(Records from a collection)
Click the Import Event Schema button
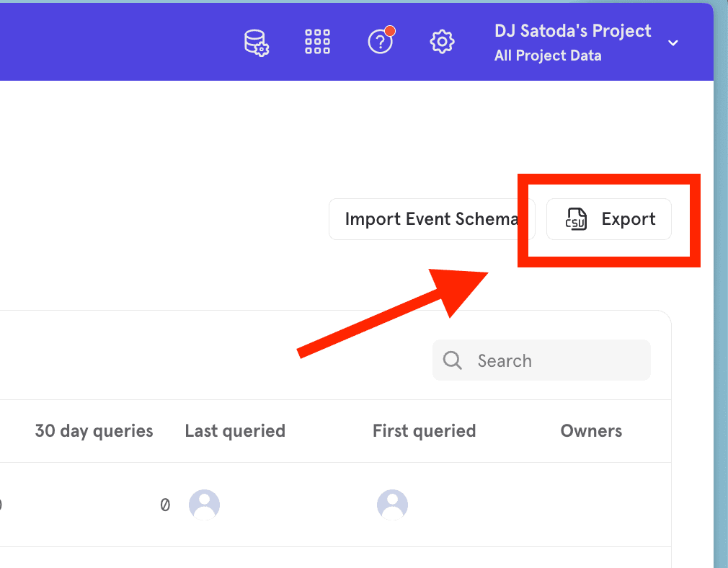This screenshot has width=728, height=568. tap(430, 219)
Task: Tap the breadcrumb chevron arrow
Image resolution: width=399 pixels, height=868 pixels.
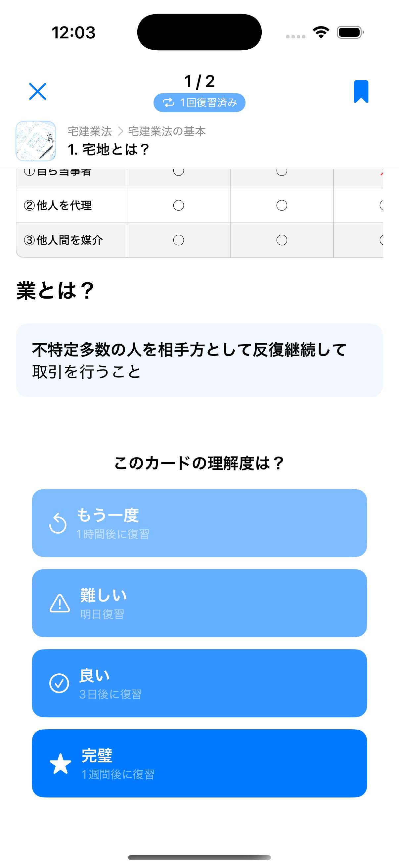Action: click(x=120, y=131)
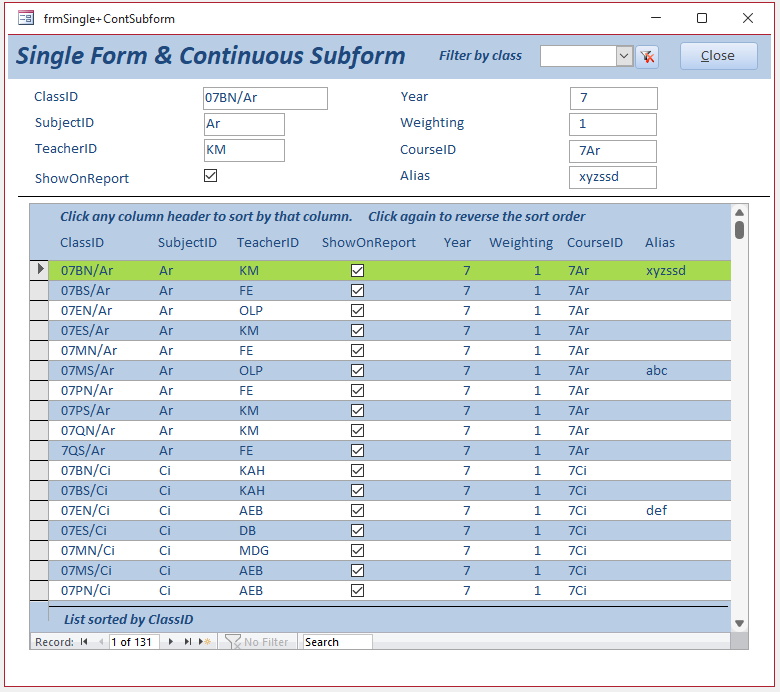
Task: Go to next record in navigation bar
Action: [x=171, y=642]
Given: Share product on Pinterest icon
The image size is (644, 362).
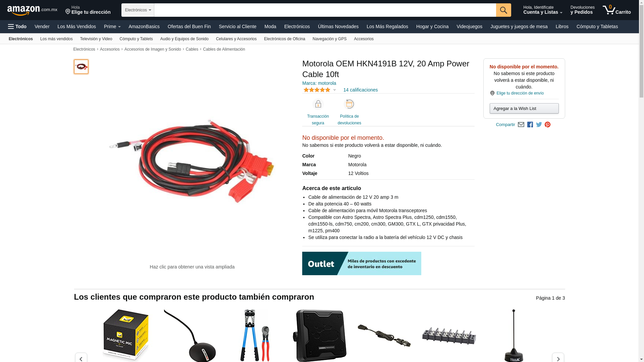Looking at the screenshot, I should (x=547, y=125).
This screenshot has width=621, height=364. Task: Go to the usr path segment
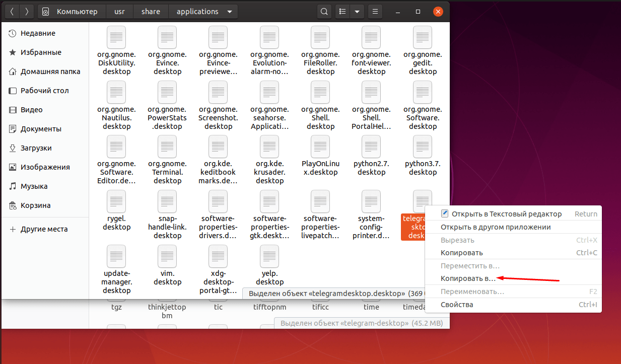119,12
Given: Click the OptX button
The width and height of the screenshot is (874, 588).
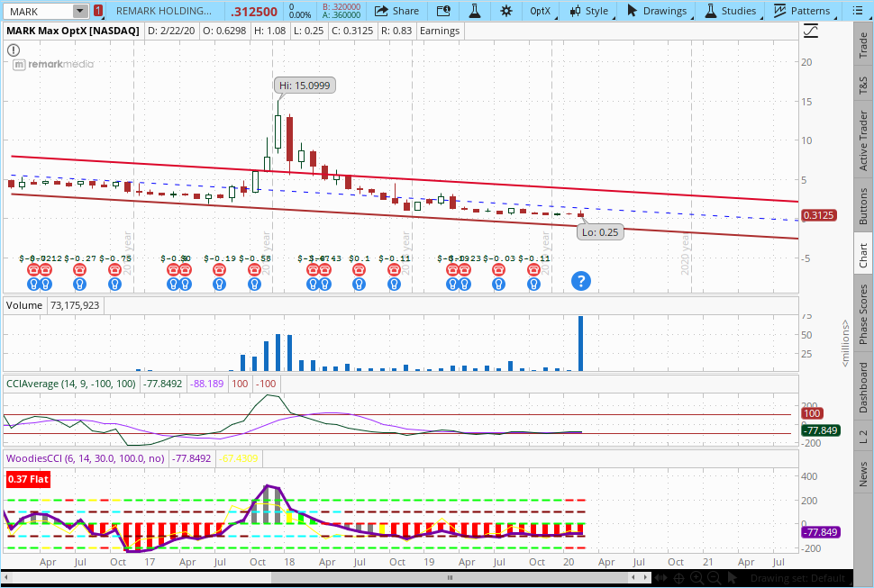Looking at the screenshot, I should click(539, 11).
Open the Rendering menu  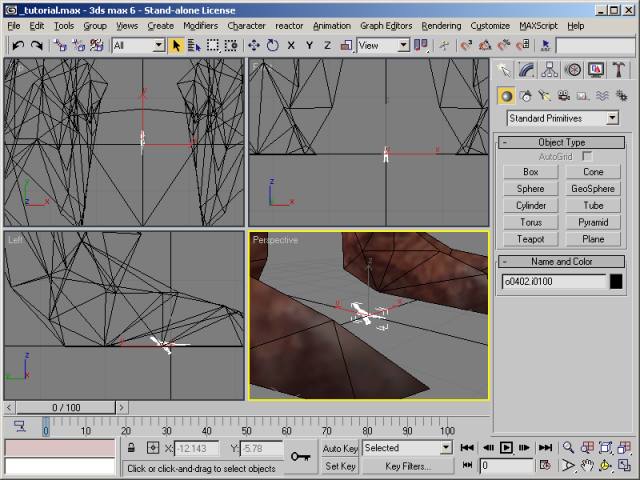pyautogui.click(x=441, y=25)
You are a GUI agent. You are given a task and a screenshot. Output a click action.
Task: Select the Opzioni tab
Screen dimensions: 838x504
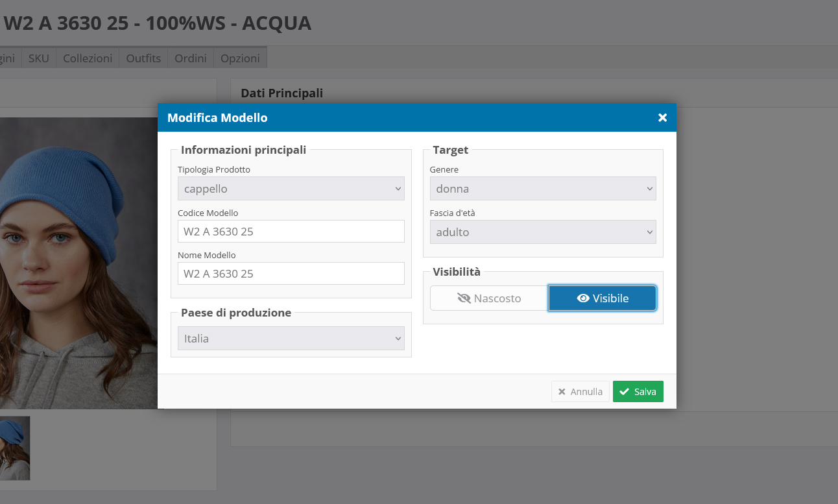click(x=240, y=58)
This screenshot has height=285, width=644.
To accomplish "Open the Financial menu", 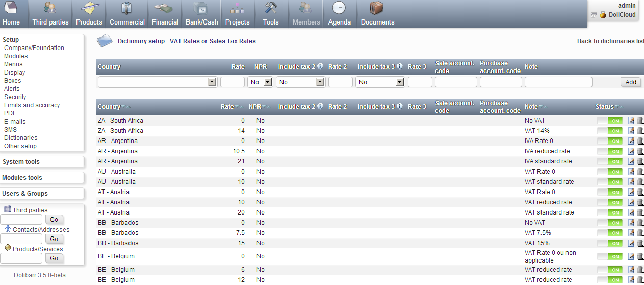I will click(165, 14).
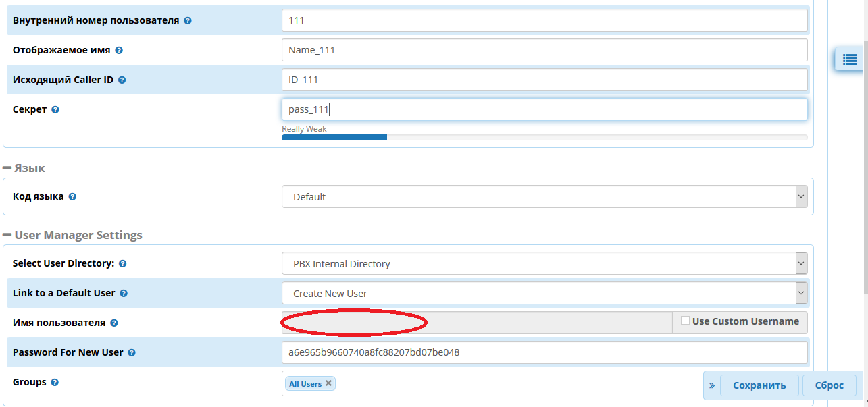
Task: Collapse the Язык section
Action: 7,168
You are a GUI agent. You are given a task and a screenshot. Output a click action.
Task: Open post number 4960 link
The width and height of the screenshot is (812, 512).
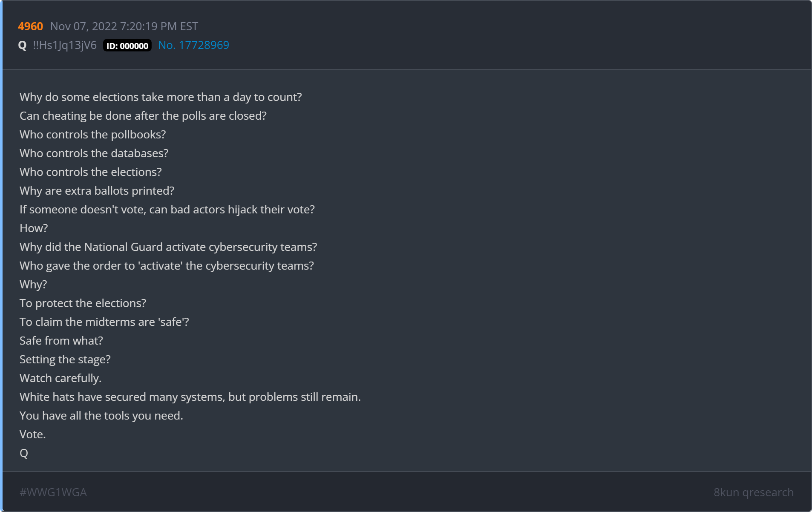click(30, 26)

» **About this task**: Exactly the lines from the one containing "Task: Open post number 4960 link" through the end of the data above: repeat those, both ends included, and nothing else. Skip the pictures.

» **Response to this task**:
Task: Open post number 4960 link
The width and height of the screenshot is (812, 512).
click(30, 26)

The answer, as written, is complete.